:: Rows from a data source ::
-------

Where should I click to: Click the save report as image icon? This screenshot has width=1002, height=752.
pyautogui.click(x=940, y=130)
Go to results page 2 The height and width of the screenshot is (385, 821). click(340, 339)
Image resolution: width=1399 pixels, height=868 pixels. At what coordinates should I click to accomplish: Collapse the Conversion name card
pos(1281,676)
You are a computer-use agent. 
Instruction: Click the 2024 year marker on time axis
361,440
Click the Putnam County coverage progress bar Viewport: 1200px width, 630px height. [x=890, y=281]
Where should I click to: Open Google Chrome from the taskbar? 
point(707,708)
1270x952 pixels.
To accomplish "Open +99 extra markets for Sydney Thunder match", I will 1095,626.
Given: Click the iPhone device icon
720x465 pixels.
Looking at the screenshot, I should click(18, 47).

-------

:: Exercise objective ::
Repeat the lines from the one containing "Click the Putnam" through the end of the rows, copying each one without any change.

:: Worked answer ::
Click the Putnam County coverage progress bar Viewport: 1200px width, 630px height. [x=890, y=281]
Where should I click to: Open Google Chrome from the taskbar? 
point(707,708)
1270x952 pixels.
To accomplish "Open +99 extra markets for Sydney Thunder match", I will 1095,626.
Given: Click the iPhone device icon
720x465 pixels.
Looking at the screenshot, I should click(18, 47).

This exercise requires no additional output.